BEGIN

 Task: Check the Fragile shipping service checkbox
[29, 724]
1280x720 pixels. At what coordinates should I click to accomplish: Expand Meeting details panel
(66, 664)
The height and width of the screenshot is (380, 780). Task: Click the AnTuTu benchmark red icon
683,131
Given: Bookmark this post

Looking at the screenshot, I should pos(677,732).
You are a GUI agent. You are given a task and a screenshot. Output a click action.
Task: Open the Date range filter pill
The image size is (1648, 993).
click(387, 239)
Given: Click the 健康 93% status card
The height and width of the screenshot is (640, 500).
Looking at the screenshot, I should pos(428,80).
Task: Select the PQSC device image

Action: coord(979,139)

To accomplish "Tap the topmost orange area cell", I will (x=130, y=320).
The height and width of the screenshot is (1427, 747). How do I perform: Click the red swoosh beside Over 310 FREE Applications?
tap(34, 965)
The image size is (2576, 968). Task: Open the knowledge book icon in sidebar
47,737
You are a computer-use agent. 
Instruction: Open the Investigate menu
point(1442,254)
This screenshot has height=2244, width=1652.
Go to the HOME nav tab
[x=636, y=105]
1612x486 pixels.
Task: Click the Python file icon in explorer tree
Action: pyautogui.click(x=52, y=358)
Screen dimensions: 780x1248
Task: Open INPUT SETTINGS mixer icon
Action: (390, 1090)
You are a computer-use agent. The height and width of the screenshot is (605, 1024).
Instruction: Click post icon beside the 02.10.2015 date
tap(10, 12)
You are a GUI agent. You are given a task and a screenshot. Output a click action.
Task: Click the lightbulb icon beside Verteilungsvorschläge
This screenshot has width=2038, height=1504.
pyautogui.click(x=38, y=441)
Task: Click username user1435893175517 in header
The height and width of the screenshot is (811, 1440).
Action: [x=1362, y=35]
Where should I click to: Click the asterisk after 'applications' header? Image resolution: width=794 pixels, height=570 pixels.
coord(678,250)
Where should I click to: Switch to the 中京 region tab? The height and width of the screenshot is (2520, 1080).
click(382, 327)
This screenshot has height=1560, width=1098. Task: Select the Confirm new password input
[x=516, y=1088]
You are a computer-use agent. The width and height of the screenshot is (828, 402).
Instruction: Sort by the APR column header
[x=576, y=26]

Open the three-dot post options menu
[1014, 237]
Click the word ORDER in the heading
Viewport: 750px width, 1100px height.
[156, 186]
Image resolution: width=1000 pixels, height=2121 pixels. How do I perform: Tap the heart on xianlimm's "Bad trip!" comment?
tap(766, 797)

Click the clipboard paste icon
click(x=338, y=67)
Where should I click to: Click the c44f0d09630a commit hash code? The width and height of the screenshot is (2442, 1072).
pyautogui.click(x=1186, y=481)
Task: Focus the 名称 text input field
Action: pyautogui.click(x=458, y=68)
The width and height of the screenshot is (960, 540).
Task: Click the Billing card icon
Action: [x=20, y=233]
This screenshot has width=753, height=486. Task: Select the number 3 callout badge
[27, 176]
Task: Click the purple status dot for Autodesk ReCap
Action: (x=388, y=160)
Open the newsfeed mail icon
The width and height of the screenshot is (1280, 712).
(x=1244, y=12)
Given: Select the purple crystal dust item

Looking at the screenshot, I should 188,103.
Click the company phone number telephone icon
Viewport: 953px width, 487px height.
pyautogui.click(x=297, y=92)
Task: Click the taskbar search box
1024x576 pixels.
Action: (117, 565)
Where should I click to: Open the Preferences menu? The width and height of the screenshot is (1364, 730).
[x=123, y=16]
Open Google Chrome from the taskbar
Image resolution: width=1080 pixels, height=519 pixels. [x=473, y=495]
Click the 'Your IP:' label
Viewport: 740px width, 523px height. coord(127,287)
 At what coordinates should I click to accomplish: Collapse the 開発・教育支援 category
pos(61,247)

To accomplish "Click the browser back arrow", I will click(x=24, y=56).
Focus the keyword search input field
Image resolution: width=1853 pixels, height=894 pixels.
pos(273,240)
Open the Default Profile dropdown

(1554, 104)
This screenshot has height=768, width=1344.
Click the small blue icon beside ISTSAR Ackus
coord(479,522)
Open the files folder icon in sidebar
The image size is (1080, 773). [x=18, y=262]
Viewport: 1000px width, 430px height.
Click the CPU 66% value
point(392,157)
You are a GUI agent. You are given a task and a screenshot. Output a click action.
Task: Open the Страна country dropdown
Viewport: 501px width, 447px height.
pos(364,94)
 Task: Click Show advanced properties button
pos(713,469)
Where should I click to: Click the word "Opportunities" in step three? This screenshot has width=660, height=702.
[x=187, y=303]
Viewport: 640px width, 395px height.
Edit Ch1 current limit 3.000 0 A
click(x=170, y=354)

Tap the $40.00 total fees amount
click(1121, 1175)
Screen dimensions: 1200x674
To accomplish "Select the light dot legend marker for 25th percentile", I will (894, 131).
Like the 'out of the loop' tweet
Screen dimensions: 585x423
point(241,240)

END

Instructions for the task. Send back every entry precisely as given.

Answer to the exercise.
 Task: Check the Fragile shipping service checkbox
[29, 724]
1280x720 pixels. At what coordinates should I click to accomplish: Expand Meeting details panel
(66, 664)
The height and width of the screenshot is (380, 780). Task: Click the AnTuTu benchmark red icon
683,131
Given: Bookmark this post

Looking at the screenshot, I should pos(677,732).
You are a GUI agent. You are given a task and a screenshot. Output a click action.
Task: Open the Date range filter pill
The image size is (1648, 993).
click(387, 239)
Given: Click the 健康 93% status card
The height and width of the screenshot is (640, 500).
Looking at the screenshot, I should pos(428,80).
Task: Select the PQSC device image

Action: coord(979,139)

To accomplish "Tap the topmost orange area cell", I will (x=130, y=320).
The height and width of the screenshot is (1427, 747). How do I perform: Click the red swoosh beside Over 310 FREE Applications?
tap(34, 965)
The image size is (2576, 968). Task: Open the knowledge book icon in sidebar
47,737
You are a computer-use agent. 
Instruction: Open the Investigate menu
point(1442,254)
This screenshot has height=2244, width=1652.
Go to the HOME nav tab
[x=636, y=105]
1612x486 pixels.
Task: Click the Python file icon in explorer tree
Action: pyautogui.click(x=52, y=358)
Screen dimensions: 780x1248
Task: Open INPUT SETTINGS mixer icon
Action: (390, 1090)
You are a computer-use agent. The height and width of the screenshot is (605, 1024).
Instruction: Click post icon beside the 02.10.2015 date
tap(10, 12)
You are a GUI agent. You are given a task and a screenshot. Output a click action.
Task: Click the lightbulb icon beside Verteilungsvorschläge
This screenshot has width=2038, height=1504.
pyautogui.click(x=38, y=441)
Task: Click username user1435893175517 in header
The height and width of the screenshot is (811, 1440).
Action: [x=1362, y=35]
Where should I click to: Click the asterisk after 'applications' header? Image resolution: width=794 pixels, height=570 pixels.
coord(678,250)
Where should I click to: Switch to the 中京 region tab? The height and width of the screenshot is (2520, 1080).
click(382, 327)
This screenshot has height=1560, width=1098. Task: Select the Confirm new password input
[x=516, y=1088]
You are a computer-use agent. The width and height of the screenshot is (828, 402).
Instruction: Sort by the APR column header
[x=576, y=26]

Open the three-dot post options menu
[1014, 237]
Click the word ORDER in the heading
Viewport: 750px width, 1100px height.
[156, 186]
Image resolution: width=1000 pixels, height=2121 pixels. How do I perform: Tap the heart on xianlimm's "Bad trip!" comment?
tap(766, 797)

Click the clipboard paste icon
click(x=338, y=67)
Where should I click to: Click the c44f0d09630a commit hash code? The width and height of the screenshot is (2442, 1072).
pyautogui.click(x=1186, y=481)
Task: Focus the 名称 text input field
Action: pyautogui.click(x=458, y=68)
The width and height of the screenshot is (960, 540).
Task: Click the Billing card icon
Action: [x=20, y=233]
This screenshot has width=753, height=486. Task: Select the number 3 callout badge
[27, 176]
Task: Click the purple status dot for Autodesk ReCap
Action: (x=388, y=160)
Open the newsfeed mail icon
The width and height of the screenshot is (1280, 712).
(x=1244, y=12)
Given: Select the purple crystal dust item

Looking at the screenshot, I should 188,103.
Click the company phone number telephone icon
Viewport: 953px width, 487px height.
pyautogui.click(x=297, y=92)
Task: Click the taskbar search box
1024x576 pixels.
Action: (117, 565)
Where should I click to: Open the Preferences menu? The width and height of the screenshot is (1364, 730).
[x=123, y=16]
Open Google Chrome from the taskbar
Image resolution: width=1080 pixels, height=519 pixels. [x=473, y=495]
Click the 'Your IP:' label
Viewport: 740px width, 523px height. coord(127,287)
 At what coordinates should I click to accomplish: Collapse the 開発・教育支援 category
pos(61,247)

To accomplish "Click the browser back arrow", I will click(x=24, y=56).
Focus the keyword search input field
Image resolution: width=1853 pixels, height=894 pixels.
pos(273,240)
Open the Default Profile dropdown

(1554, 104)
This screenshot has height=768, width=1344.
Click the small blue icon beside ISTSAR Ackus
coord(479,522)
Open the files folder icon in sidebar
The image size is (1080, 773). [x=18, y=262]
Viewport: 1000px width, 430px height.
Click the CPU 66% value
point(392,157)
You are a GUI agent. You are given a task and a screenshot. Output a click action.
Task: Open the Страна country dropdown
Viewport: 501px width, 447px height.
pos(364,94)
 Task: Click Show advanced properties button
pos(713,469)
Where should I click to: Click the word "Opportunities" in step three? This screenshot has width=660, height=702.
[x=187, y=303]
Viewport: 640px width, 395px height.
Edit Ch1 current limit 3.000 0 A
click(x=170, y=354)

Tap the $40.00 total fees amount
click(1121, 1175)
Screen dimensions: 1200x674
To accomplish "Select the light dot legend marker for 25th percentile", I will (894, 131).
Like the 'out of the loop' tweet
Screen dimensions: 585x423
point(241,240)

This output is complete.